By offering entire prey items you’ll not only be providing a measure of environment enrichment as your pet works hard to eat their dinner, but the bones and organs can also provide additional nutrition and roughage.
Meat that is fit for human consumption can also make a useful basis of your ferret’s diet. Experts recommend focusing your efforts on red meat, such as ground beef, but other meats such as chicken or turkey may be given in moderation.
Dry Ferret Kibble
Arguably the most practical and cost-effective solution is to base your ferret’s diet on one of the pre-made premium dried foods made specially for ferrets.
Looking rather like standard dog food, the kibbles contain a complete and balanced diet for your pet, while the pieces are small enough to prevent choking in ferrets. Lastly, the inclusion of solid foods like this in the diet (like the bones of whole carcasses) can help to exercise and polish the teeth, improving dental hygiene.
Ferrets love eggs in all forms. Cooked eggs (scrambled, for example) can be a popular food, while raw eggs are equally popular. Standard hens eggs can be broken into a bowl, and provided in liquid form. Alternatively, for some extra environmental enrichment, a whole egg can be provided to your ferret, who will try to figure out how to get inside.
Note that egg stains are famously difficult to get out of fabrics, so it is normally safest to only feed eggs outside the home. A broken egg dripping into your bedroom carpet is unlikely to end well.

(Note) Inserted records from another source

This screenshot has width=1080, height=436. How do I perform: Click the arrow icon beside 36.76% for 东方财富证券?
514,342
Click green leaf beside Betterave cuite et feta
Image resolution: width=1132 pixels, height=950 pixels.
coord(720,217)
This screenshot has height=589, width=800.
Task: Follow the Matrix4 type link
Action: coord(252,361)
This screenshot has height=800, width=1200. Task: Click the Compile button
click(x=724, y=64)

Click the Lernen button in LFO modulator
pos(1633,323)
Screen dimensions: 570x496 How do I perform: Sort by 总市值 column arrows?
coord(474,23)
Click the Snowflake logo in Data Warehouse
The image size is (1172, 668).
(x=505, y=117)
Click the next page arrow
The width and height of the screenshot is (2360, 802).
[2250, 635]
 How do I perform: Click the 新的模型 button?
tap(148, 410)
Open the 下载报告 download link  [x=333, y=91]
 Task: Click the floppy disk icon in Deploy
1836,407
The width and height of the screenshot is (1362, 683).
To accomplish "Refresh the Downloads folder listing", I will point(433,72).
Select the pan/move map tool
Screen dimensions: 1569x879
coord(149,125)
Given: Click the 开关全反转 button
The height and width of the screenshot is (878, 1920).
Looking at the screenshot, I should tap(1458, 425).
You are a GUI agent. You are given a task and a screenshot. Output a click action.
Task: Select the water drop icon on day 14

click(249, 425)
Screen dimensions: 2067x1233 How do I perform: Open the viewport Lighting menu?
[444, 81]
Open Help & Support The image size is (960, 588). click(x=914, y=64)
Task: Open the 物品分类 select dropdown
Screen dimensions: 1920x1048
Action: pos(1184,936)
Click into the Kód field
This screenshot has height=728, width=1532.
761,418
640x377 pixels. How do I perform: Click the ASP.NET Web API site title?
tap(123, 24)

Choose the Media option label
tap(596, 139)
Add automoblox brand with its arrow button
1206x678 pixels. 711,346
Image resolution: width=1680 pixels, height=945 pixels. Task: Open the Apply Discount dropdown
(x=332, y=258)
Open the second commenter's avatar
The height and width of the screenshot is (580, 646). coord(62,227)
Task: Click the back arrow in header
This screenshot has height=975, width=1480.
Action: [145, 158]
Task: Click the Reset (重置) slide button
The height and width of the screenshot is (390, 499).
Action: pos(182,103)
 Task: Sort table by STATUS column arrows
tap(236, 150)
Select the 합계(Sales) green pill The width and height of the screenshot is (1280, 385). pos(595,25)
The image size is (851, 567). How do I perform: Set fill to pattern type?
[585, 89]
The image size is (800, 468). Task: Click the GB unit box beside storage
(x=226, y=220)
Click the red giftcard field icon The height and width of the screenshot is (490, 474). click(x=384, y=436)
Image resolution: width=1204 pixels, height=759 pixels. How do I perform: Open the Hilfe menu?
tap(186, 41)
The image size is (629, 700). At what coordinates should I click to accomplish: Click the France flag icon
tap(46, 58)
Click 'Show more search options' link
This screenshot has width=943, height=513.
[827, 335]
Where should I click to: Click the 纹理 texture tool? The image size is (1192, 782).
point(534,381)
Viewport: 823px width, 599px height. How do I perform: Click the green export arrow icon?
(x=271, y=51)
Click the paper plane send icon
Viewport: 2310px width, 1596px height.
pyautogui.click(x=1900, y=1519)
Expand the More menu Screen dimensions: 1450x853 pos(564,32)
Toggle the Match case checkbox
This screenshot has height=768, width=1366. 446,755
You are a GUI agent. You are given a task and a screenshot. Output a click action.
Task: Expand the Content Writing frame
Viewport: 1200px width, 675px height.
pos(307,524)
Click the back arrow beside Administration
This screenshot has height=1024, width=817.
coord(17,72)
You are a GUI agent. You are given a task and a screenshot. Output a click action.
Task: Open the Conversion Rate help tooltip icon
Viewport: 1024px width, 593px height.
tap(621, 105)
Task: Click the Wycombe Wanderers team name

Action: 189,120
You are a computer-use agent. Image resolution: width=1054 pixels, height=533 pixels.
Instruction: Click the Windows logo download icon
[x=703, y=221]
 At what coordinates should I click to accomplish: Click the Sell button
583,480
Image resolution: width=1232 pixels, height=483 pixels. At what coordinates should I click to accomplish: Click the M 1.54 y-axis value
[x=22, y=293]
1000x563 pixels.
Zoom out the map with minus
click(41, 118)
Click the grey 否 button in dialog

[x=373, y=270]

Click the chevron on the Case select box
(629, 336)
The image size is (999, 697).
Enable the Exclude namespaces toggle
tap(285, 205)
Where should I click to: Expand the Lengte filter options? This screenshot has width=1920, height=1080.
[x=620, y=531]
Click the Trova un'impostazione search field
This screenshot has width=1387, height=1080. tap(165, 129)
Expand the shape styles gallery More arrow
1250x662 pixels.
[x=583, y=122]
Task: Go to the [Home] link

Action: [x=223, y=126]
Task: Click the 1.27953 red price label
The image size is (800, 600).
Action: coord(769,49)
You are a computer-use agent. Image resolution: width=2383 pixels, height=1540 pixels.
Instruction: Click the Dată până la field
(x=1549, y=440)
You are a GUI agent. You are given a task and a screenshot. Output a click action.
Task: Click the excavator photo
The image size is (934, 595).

While standard dog and cat food is unsuitable for ferrets, some experts claim that dried foods intended for kittens can be suitable for ferrets – at least over the short term. The primary difference between kitten food and that designed for adult cats is the higher protein content, which makes it especially suitable for pet ferrets.
Ferrets are known to have a fast metabolism and a short gut. This means that they need large volumes of food, but can only consume so much at a single sitting. The end result of this is that ferrets should be provided with continual food throughout the day. A once-a-day feeding regime simply won’t work well for ferrets, unless large volumes of food are provided.
Of course, in the summer months raw meat will quickly turn, taking on an unpleasant smell while attracting flies and bacteria. This is of particular concern for house ferrets.
Possibly the best all-round feeding regime is therefore to offer dry ferret kibble in a bowl. This won’t spoil, even in hot weather, and means that your ferret can eat whenever they’re hungry. Raw meats and eggs can then be provided at specific times when you’re at home, so that you can remove uneaten food and clean up soon afterwards.
A good regime can involve the provision of dry kibble first thing in the morning. Upon arriving home in the evening, offer a range of raw foods. Then remove anything uneaten before you head off to bed, ensuring there is still kibble available for a “midnight snack”.
Note that water should be available at all times of the day, and is most easily provided in a water bottle. The water should be changed at least once a day, and the bottle should be cleaned thoroughly with a bottle cleaner and a weak bleach solution each week to prevent the build-up of algae or bacteria.